Textauszug:
Zürcher Oberländer, 26. 4. 2005
Sibylle Ehrismann
Mozart: La clemenza di Tito, Zürich, April 2005
Zwischen Opera seria und Singspiel
Premiere von «La Clemenza di Tito» unter Leitung von Franz Welser-Möst am Opernhaus Zürich
 
Franz Welser-Möst wagt im Opernhaus Zürich eine eigenwillig moderne Version von Mozarts später Opera seria «La Clemenza di Tito». Zum einen spielt er in der kleinen Orchesterbesetzung auf modernen Instrumenten, zum andern wurden die gerne etwas langfädig wirkenden Secco-Rezitative durch Sprech-dialoge ersetzt.
Ein interessantes Experiment in sängerischer Starbesetzung, in welcher vor allem Vesselina Kasarova als Sesto brillierte.

Erinnerung an «Zauberflöte»
Eigentlich ist es ja unmöglich. Es gibt keine einzige italienische Oper, in welcher gesprochen wird. Die Sprechdialoge stammen vom deutschen Singspiel, und ab und zu fühlt man sich in dieser Produktion auch an die «Zauberflöte» erinnert. Dementsprechend irritiert und stört das Sprechen auch, doch weshalb soll man das in dieser alttradierten und von Mozart bereits überholten Seria-Gattung nicht mal versuchen?
Kommt dazu, dass die Secco-Rezitative ja nicht von Mozart sind. So eigentümlich dieses Experiment von der Gattung her auch sein mag, die von den Protagonisten schauspielerisch sehr gut gesprochenen italienischen Dialoge verliehen dem Stück eine erfrischend vitale Note.

Quellenauszug:

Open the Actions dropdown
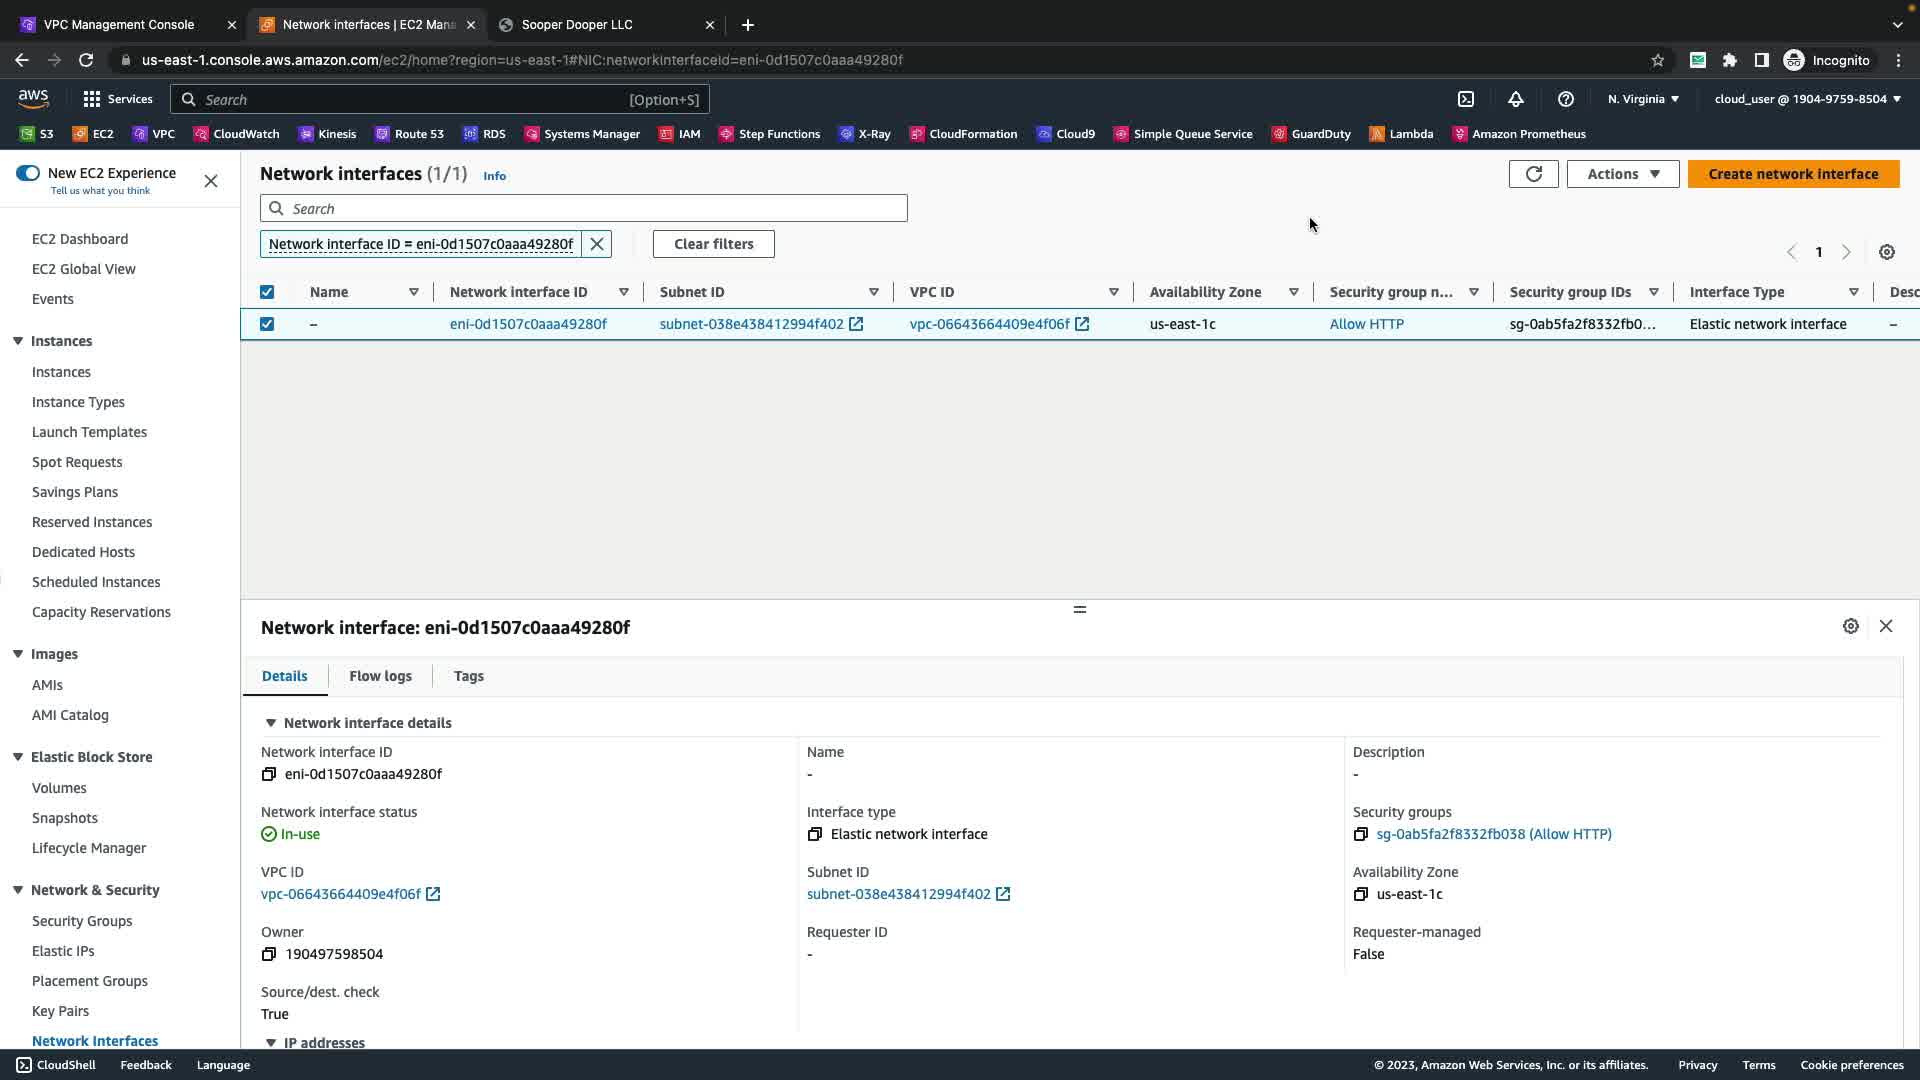This screenshot has height=1080, width=1920. click(1622, 174)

Arbeitsaufträge:
1 > Nenne alle Personen, die in der Opernkritik mit Namen vorkommen. Rollennamen zählen nicht.
2 > Welche Rolle sang Vesselina Kasarova laut der Opernkritik?
3 > Schreibe die Opernkritik im Anschluss an ihren letzten Satz weiter.

Antworten in Reihenfolge:
1 > Sibylle Ehrismann, Mozart, Franz Welser-Möst, Vesselina Kasarova

2 > Sie sang den Sesto.

3 >
Diese Vitalität vermochte aber Regisseur Jonathan Miller ganz und gar nicht szenisch umzusetzen. Sein nobles Bühnenbild mit einem drehbaren Turmbau in der Mitte ist grau in grau, die hohe Fensterchen-Wand im linken Hintergrund ist erleuchtet, und dort kommt auch die Video-Produktion des brennenden Kapitols unterkühlt ästhetisch zum Tragen. Die Figuren, die ja auch schauspielernd sprechen müssen, wirken oft wie bestellt und nicht abgeholt, stehen allein gelassen da und wissen nicht, wohin mit sich.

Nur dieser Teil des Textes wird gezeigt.